Gewiss brauchen wir das vereinte Europa, eine handlungsfähige, in sinnvoller Abgrenzung zur nationalstaatlichen Ebene besser funktionierende und demokratisierte Union. Wir brauchen sie nicht nur zur simplen Behauptung des Kontinents in einer sich rapide wandelnden Welt mit überwiegend abweichenden politischen und vielfach auch gesellschaftlichen Ordnungen sowie wirtschaftlichen Konkurrenzen. Die Floskel von der ›westlichen Wertegemeinschaft‹ ignoriert dagegen, dass zwischen dem Menschenrechts- und Demokratieverständnis Europas und dem der USA gravierende Unterschiede bestehen, die sich hauptsächlich auf die Anerkennung sozialer Rechte und auf das Prinzip der Sozialstaatlichkeit beziehen. Auch wenn letztere in der finanzmarktgesteuerten Phase des Kapitalismus mit ihrer sozialen Polarisierung auch in Europa angegriffen und eingeschränkt worden ist, ist sie, anders als in Amerika, weiterhin untrennbar mit der europäischen Vorstellung und Wirklichkeit von Demokratie verbunden.

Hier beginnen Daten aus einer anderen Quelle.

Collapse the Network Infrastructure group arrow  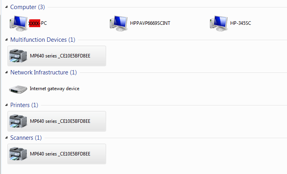click(6, 72)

Trotz der erheblichen Schwächung des Sozialstaats und des Modells der 1940er bis 70er Jahre, des Modells einer gelenkten und regulierten Marktwirtschaft, im Zuge der neoliberalen Gegenreform darf von EU-Europa aufgrund seiner geistigen Traditionen, wirtschaftlich-technologischen und politischen Potenzen auch am ehesten erwartet werden, als Großregion ernsthaft nach einem Ausweg aus der ökologischen Existenzkrise der Menschheit sowie den wieder dramatisch zunehmenden militärischen Gefährdungen zu suchen und damit dem Rest der Staatenwelt ein lohnenden Beispiel zu liefern. Der Einwand, dass die Anderen keinesfalls folgen werden, ist gleichbedeutend mit sträflicher Ignoranz gegenüber dem Ernst der Lage oder dem Eingeständnis der Hoffnungslosigkeit in den zentralen Gattungsfragen. Die Kraft, ganz neue Wege zu gehen, altes Denken zu überwinden und die damit verbundenen gesellschaftlichen Kräfte, in erster Linie die des großen Kapitals, zurückzudrängen, wird Europa indessen nicht als Juniorpartner in einer ›Atlantischen Partnerschaft‹ mit den USA aufbringen, jener Gesellschaft, die mehr als jede andere den gegenwärtigen Zustand mitbewirkt und von seiner Fortdauer profitiert. Diese Erkenntnis zu befördern, hätte eine unbewusst nützliche Funktion des scheidenden US-Präsidenten Donald Trump sein können. Dass er das nicht vermocht hat, geht nun allerdings nicht auf sein Konto. Die Erleichterung über Trumps Abwahl mag in vieler Hinsicht berechtigt sein – jedenfalls was das Ende der Unberechenbarkeit des Mannes im Weißen Haus betrifft –, neue Illusionen und neue Ernüchterung über die Nachfolgeregierung sind jedoch programmiert.